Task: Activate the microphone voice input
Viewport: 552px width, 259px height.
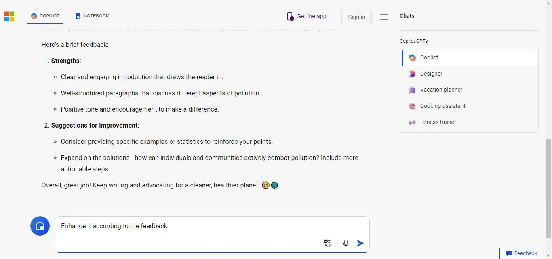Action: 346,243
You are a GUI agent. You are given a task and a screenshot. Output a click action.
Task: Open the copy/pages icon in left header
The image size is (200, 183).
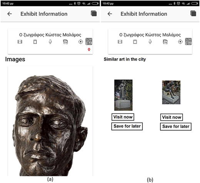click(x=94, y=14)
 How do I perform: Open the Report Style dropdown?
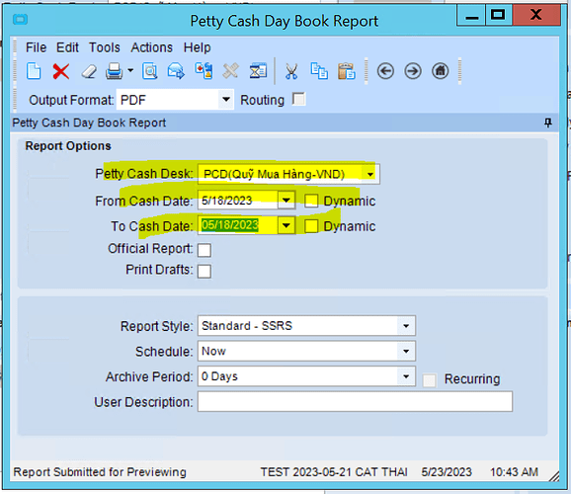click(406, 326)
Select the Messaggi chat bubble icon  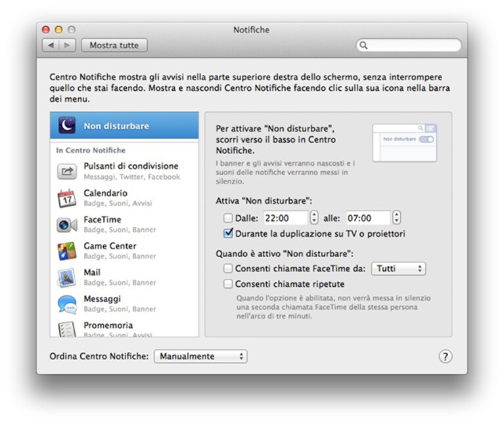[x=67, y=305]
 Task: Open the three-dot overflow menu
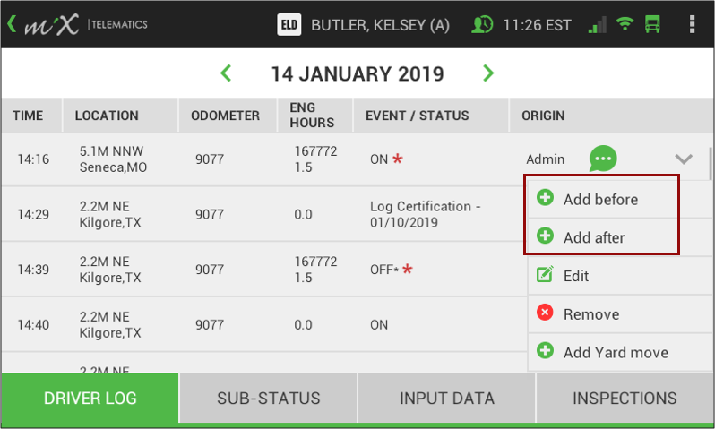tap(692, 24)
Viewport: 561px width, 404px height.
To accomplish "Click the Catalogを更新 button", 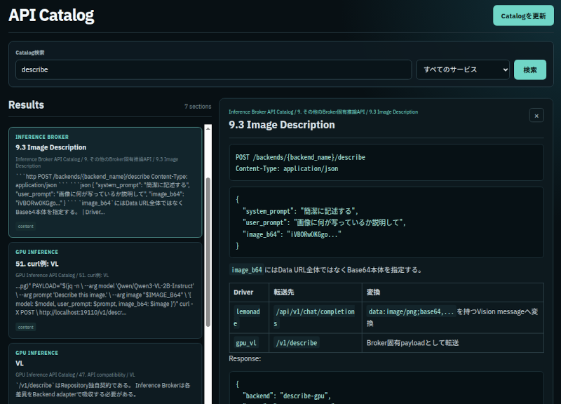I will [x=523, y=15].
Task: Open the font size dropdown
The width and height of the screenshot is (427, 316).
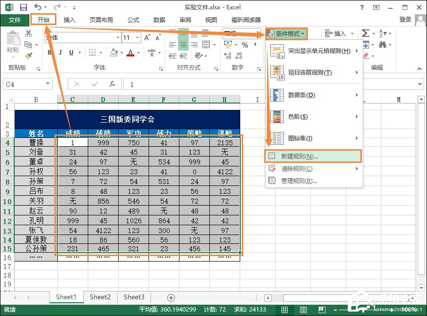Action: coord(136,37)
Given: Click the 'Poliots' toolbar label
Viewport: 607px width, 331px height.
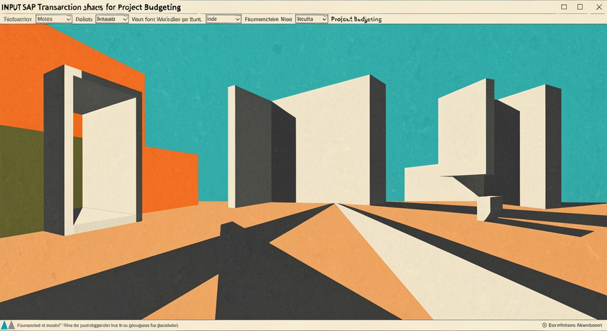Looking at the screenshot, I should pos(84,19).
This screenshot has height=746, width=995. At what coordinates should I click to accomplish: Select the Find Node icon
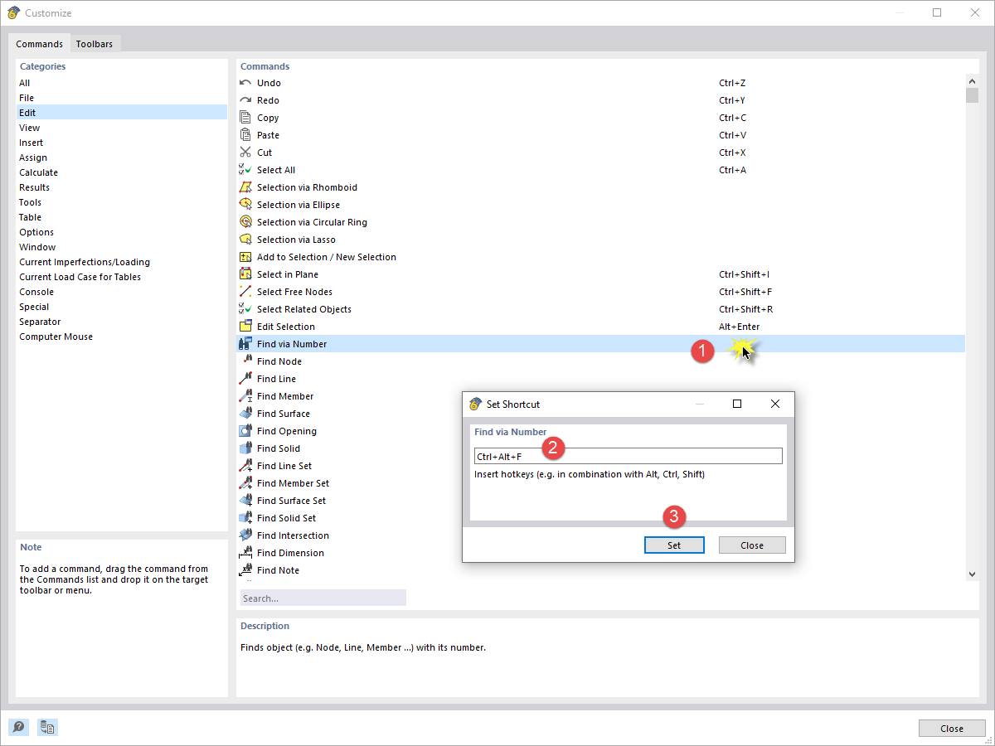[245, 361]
* * * * * * *
**OBJECTIVE**
Reproduce the records word for word, from the line with "Given: Click the 'Poliots' toolbar label" through the end of the records. Leave the pictures out.

**EXPECTED ANSWER**
Given: Click the 'Poliots' toolbar label
Viewport: 607px width, 331px height.
Looking at the screenshot, I should pos(84,19).
This screenshot has height=746, width=995. At what coordinates should I click to accomplish: Select the Find Node icon
[245, 361]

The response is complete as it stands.